*EXTRACT PROVIDED*:
........

Cutting government spending before we rebuild private
demand will throw the country and the world back into
recession. It will keep U.S. unemployment at
Depression-era levels. And it will result in larger,
not smaller, deficits.

Yet the contradictions don't register because people
have a deep-seated belief that the very inequality that
is crashing the system is essential to growth and
jobs--that by limiting inequality we are limiting our
ability to generate wealth.

To build momentum for a jobs- and wage-based recovery,
the labor movement has to tackle the belief in
inequality head on. It needs to show that the jobs
crisis can only be addressed by rebuilding and
rebalancing the national and global economies with
higher wages and greater equality. Rebuild and

A broad consensus is developing within the global labor
movement on how this rebuilding and rebalancing needs
to take place. There are three main goals:

Raise wages, raise demand. The most pressing economic
problem today isn't government debt or deficits. It's
the hole in demand left by 30 years of wage
suppression, and the danger of another period of
bubble-fueled growth. To be sustainable, demand has to
be based on wages, not on household debt. Inequality
isn't just painful for workers. It's destabilizing for
the global economy. Correcting inequality isn't a
matter of charity. It's a matter of economic survival.

First and foremost, rebalancing the global economy
means correcting the global wage imbalance by creating
jobs and raising wages. This imbalance isn't primarily
about high- versus low-income countries. It's about the
share of national incomes going to workers wages and
the share going to profit. Since 1980, the share of
income going to labor has fallen steadily in all
regions of the world, with the possible exceptions of
East and Central Asia. The decline hasn't been due to
shifts to low-wage occupations. It hasn't been limited
to low-wage countries. And it has occurred at all
income levels. It's also getting worse. In the current
recovery, U.S. corporations captured a whopping 88% of
the growth in national income through the beginning of
2010, while only 1% went to labor. Compare that to the
recovery after the 1991 recession, when 50% of the
growth in national income went to labor.

Replace growth based on low-wage exports with wage- and
demand-led growth around the world. As U.S.
corporations moved overseas in the eighties and
nineties, the U.S. government used the carrot and the
stick--as well as its powers over the IMF and the World
Bank--to persuade destination countries to cut
government spending, let wages fall, remove regulations
on movement of foreign capital known as "capital
controls," and "devalue" currencies to artificially
force down the price of exports. The result was
intensified global competition and the emergence of an
"export-led" model of growth: economies grew not
because rising wages grow domestic demand, but because
suppressed wage growth (or falling wages) pushed down
the price of exports. Regardless of their income level,
countries that adopt the export-led model suppress both
wage growth and demand for imports. They export more
than they import. And they run permanent trade
surpluses while their trading partners lose jobs and
run deficits.

........

*DATA SECTION*:
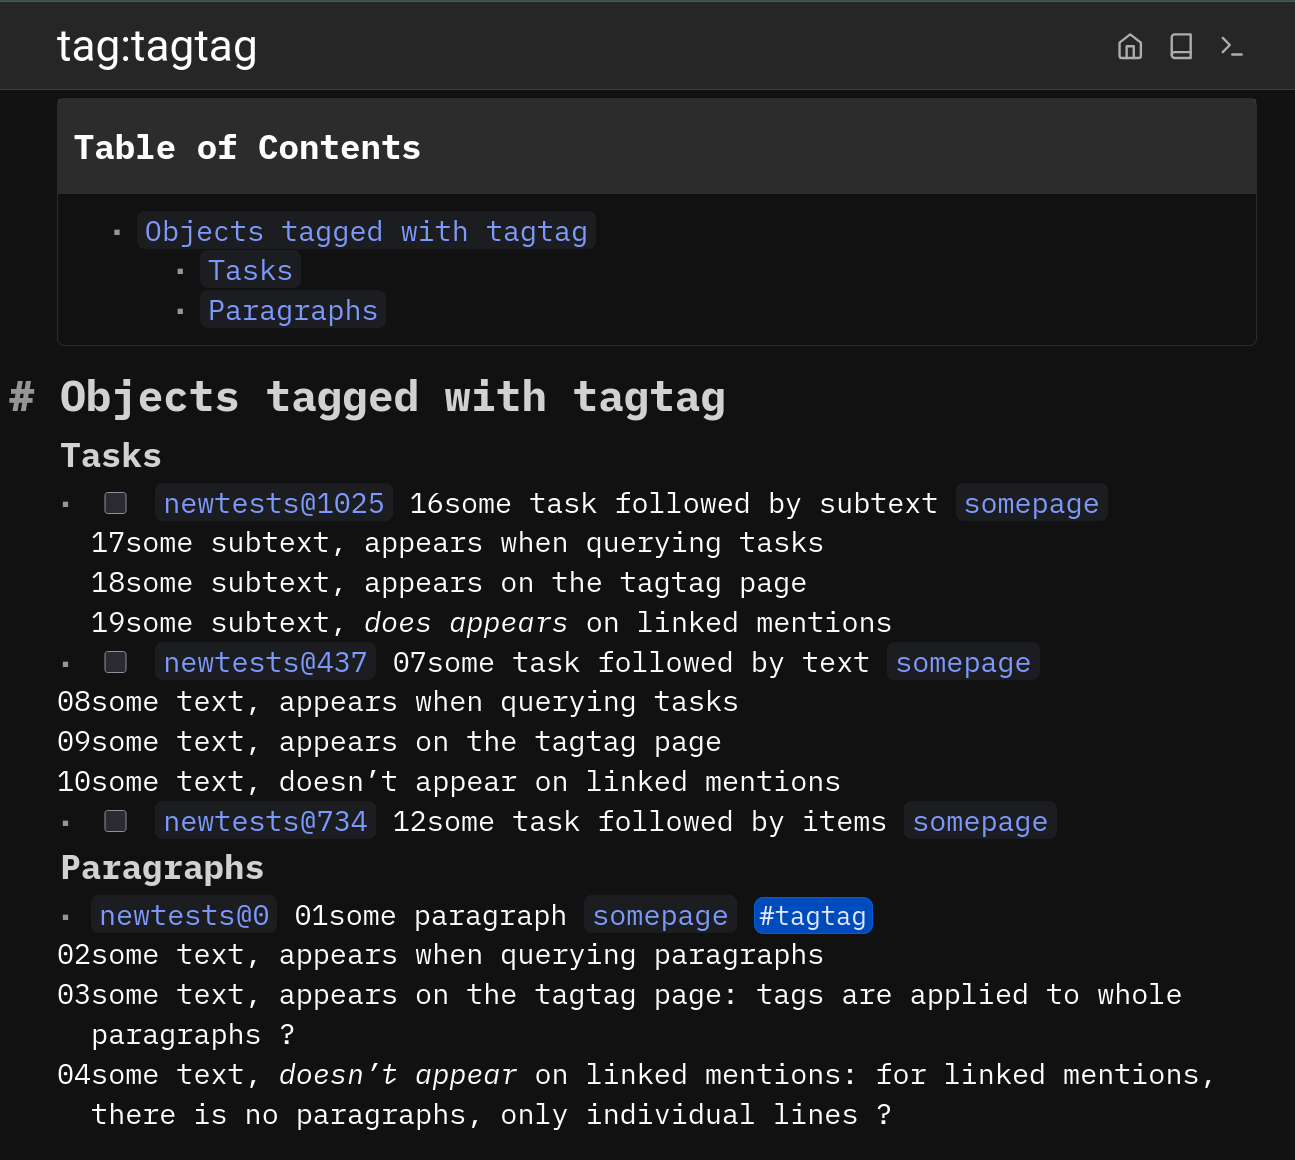Open somepage link in 01some paragraph
Viewport: 1295px width, 1160px height.
[660, 915]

........

*WHAT IS ASKED*:
Answer these questions from the text on wages and inequality:
(a) On what must demand be based to be sustainable, and on what must it not be based?
(b) What share of the growth in national income did U.S. corporations capture in the current recovery through the beginning of 2010?
(c) What do countries that adopt the export-led model run while their trading partners lose jobs and run deficits?

*FULL RESPONSE*:
(a) Demand has to be based on wages, not on household debt.
(b) U.S. corporations captured 88% of it.
(c) They run permanent trade surpluses.